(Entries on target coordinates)
***
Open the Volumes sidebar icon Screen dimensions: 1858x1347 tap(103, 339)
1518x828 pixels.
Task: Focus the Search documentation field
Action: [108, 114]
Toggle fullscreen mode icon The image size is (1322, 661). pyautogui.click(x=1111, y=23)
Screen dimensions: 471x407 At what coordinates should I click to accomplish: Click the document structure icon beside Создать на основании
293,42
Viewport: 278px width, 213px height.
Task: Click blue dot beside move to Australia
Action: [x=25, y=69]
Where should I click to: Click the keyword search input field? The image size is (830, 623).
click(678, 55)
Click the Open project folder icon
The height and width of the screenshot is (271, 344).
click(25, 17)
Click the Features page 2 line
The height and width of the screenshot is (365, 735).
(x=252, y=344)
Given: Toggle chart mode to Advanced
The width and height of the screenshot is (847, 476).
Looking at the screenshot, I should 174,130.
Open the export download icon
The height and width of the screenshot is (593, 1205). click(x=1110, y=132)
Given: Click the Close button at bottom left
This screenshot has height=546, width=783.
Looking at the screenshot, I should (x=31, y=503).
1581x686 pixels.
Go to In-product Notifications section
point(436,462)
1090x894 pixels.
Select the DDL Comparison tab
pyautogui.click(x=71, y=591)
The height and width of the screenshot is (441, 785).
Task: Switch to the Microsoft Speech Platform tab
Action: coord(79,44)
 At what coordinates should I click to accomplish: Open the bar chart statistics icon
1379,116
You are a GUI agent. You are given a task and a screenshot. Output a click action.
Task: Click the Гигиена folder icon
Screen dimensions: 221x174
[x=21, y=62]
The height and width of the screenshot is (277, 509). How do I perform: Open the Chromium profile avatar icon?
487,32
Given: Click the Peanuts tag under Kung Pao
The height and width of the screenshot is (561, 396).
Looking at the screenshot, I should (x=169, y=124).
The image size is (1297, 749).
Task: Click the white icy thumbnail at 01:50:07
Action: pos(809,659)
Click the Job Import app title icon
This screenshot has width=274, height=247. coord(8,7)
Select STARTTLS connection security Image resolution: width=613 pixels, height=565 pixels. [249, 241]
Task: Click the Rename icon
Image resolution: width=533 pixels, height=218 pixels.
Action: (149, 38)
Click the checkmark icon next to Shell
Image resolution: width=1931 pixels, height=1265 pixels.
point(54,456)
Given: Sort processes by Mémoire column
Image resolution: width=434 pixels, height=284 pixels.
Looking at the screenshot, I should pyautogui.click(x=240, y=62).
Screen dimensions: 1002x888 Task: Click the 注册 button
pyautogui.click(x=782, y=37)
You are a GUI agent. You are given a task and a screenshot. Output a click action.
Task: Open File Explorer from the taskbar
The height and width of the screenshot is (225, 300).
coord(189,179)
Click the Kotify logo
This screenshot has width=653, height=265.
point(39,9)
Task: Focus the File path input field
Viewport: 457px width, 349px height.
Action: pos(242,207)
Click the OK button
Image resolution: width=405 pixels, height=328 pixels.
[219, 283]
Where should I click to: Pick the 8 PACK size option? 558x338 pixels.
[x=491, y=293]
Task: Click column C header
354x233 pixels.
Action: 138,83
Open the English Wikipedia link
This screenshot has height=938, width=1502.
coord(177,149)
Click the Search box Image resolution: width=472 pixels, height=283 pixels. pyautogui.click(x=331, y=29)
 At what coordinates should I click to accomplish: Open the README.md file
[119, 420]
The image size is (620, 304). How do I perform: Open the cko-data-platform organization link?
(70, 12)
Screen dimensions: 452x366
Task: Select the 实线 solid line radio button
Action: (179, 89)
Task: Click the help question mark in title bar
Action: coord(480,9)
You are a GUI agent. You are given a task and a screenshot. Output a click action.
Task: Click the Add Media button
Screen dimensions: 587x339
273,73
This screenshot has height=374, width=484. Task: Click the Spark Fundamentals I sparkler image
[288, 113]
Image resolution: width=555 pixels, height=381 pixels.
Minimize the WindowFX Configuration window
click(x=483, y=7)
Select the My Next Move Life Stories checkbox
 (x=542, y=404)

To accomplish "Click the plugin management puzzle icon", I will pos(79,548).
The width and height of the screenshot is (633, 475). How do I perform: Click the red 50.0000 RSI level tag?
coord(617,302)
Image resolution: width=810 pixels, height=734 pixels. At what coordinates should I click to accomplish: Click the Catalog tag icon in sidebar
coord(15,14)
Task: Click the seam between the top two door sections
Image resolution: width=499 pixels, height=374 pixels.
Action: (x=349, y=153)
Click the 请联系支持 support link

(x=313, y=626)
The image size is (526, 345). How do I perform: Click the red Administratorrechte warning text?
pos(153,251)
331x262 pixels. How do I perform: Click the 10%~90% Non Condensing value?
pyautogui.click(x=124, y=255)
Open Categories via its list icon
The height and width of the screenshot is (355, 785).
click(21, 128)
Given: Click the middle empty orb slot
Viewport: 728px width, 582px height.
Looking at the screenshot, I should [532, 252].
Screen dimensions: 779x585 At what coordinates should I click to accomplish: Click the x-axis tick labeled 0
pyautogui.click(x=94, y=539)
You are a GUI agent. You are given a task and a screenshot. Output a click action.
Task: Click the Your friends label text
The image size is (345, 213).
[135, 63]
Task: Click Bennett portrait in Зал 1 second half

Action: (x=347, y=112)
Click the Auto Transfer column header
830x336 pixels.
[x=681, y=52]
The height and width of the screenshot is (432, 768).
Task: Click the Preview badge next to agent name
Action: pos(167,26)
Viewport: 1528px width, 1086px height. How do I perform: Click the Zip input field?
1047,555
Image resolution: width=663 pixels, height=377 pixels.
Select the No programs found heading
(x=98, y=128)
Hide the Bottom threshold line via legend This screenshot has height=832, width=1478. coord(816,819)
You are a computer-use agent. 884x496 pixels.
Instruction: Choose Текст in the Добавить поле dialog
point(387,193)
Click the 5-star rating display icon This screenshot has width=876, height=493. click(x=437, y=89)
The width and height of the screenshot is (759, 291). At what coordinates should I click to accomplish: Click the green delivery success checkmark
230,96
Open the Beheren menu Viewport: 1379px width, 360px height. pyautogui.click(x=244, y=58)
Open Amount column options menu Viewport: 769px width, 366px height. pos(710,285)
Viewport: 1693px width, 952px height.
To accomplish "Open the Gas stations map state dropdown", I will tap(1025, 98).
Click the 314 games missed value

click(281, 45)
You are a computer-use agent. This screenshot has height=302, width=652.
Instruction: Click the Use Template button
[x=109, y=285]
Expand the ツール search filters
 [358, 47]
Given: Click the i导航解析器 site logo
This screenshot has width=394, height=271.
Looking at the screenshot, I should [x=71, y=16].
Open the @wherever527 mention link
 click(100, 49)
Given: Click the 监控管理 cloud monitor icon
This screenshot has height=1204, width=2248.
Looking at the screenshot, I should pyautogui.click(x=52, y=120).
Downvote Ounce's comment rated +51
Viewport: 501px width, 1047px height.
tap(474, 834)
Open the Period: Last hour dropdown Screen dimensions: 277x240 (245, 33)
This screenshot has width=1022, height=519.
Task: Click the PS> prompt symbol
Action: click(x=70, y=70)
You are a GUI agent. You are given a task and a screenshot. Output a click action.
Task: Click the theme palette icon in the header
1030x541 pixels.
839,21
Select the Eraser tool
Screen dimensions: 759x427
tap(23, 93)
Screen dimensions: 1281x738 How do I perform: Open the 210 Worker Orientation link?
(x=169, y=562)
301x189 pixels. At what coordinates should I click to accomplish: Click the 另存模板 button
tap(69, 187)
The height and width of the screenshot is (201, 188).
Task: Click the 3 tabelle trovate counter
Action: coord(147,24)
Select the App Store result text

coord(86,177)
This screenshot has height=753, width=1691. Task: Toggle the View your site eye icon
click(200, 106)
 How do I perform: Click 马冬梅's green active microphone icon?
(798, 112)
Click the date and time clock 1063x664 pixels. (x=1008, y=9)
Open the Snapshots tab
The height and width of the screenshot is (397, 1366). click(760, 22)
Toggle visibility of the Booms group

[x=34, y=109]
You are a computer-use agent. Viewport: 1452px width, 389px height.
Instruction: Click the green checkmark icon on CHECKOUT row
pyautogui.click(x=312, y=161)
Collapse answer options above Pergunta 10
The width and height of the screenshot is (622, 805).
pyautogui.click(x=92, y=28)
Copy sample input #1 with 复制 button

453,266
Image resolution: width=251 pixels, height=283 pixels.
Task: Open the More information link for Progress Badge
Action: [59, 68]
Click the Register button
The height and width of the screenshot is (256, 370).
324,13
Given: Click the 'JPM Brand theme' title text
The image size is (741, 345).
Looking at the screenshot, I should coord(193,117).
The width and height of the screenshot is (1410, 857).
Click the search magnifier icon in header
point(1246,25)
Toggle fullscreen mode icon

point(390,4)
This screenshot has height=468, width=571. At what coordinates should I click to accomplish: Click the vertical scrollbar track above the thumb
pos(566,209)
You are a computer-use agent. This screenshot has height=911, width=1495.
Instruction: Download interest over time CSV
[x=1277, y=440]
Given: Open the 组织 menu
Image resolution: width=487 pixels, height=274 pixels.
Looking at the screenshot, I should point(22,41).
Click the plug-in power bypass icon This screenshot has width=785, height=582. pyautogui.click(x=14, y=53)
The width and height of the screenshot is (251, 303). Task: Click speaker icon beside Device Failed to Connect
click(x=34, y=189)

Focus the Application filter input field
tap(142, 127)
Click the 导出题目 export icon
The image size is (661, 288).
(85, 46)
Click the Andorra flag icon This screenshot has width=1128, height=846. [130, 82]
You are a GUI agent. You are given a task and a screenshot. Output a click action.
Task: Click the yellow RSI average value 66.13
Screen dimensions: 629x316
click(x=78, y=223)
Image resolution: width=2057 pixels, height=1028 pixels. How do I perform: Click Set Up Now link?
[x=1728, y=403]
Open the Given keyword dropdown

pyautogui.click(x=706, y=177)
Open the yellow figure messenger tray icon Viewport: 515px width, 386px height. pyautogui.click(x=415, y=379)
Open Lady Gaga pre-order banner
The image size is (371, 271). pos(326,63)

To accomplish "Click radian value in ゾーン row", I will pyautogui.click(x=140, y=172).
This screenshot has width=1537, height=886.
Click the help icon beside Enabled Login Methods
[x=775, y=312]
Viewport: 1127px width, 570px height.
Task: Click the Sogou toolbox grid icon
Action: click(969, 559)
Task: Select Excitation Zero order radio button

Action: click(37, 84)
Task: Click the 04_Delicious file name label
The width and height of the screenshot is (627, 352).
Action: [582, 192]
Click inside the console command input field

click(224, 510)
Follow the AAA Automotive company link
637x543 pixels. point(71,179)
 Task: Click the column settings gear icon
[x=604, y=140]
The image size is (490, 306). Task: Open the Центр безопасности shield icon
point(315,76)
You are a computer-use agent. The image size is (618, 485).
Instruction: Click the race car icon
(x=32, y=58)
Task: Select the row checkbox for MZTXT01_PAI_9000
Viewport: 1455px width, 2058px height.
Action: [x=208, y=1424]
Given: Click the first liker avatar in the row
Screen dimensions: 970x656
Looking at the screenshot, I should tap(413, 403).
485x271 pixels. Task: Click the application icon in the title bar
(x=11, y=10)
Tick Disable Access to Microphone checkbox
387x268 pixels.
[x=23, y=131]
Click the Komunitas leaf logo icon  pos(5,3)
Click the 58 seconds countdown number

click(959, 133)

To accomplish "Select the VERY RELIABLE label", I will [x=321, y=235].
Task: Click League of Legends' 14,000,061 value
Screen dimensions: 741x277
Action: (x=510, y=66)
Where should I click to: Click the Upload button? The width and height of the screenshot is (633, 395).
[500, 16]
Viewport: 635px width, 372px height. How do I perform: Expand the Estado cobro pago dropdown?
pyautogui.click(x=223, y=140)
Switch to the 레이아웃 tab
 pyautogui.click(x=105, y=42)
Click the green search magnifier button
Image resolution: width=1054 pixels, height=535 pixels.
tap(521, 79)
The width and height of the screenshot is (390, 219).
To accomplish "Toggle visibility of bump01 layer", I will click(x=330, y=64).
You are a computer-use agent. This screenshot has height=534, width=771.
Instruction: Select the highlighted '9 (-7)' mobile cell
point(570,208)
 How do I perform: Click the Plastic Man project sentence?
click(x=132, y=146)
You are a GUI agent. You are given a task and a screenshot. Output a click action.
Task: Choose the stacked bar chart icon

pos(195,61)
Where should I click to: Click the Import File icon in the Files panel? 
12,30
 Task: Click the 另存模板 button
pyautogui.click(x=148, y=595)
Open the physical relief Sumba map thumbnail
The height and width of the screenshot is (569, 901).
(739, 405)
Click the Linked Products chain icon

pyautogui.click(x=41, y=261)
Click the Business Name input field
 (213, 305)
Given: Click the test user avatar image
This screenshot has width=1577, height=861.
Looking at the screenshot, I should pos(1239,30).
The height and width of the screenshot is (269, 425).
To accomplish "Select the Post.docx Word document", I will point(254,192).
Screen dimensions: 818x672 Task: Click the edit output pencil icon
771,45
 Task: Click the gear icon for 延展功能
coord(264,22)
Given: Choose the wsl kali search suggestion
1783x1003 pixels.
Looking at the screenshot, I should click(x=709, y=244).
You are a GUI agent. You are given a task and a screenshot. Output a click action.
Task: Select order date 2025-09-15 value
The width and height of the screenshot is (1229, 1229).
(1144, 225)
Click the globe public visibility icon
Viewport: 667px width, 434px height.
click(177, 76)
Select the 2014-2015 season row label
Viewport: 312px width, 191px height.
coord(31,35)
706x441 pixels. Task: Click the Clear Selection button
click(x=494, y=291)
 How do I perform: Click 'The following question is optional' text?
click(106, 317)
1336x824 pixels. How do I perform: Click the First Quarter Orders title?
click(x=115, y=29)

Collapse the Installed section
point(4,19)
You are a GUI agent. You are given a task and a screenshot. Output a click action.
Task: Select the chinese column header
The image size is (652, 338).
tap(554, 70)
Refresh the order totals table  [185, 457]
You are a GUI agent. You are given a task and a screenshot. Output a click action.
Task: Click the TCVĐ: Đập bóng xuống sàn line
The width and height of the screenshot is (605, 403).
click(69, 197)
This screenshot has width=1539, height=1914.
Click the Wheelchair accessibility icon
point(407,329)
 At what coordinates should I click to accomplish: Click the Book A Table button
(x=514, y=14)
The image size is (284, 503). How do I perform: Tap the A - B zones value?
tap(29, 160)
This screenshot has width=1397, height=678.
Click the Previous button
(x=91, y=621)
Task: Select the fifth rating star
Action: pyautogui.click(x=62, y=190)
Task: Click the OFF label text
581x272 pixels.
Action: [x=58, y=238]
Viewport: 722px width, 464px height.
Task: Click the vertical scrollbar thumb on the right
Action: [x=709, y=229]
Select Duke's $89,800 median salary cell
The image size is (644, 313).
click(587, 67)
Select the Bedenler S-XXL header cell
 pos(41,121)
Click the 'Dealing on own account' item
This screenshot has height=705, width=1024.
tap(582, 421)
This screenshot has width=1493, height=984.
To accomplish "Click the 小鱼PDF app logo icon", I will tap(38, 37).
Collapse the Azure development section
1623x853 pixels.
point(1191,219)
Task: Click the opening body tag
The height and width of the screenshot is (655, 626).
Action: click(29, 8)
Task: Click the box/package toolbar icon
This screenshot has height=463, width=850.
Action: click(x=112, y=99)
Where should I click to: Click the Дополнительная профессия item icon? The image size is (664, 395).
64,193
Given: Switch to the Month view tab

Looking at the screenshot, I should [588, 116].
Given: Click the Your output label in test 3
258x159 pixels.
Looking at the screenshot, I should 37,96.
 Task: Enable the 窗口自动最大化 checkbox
***
Edit the listing from the line with "Given: Click the first" up to and including the line with "[x=23, y=131]", replacing "title bar" with "header bar" and keeping everything else unchanged. Return only those lines.

* **Response to this task**:
Given: Click the first liker avatar in the row
Screen dimensions: 970x656
Looking at the screenshot, I should tap(413, 403).
485x271 pixels. Task: Click the application icon in the header bar
(x=11, y=10)
Tick Disable Access to Microphone checkbox
387x268 pixels.
[x=23, y=131]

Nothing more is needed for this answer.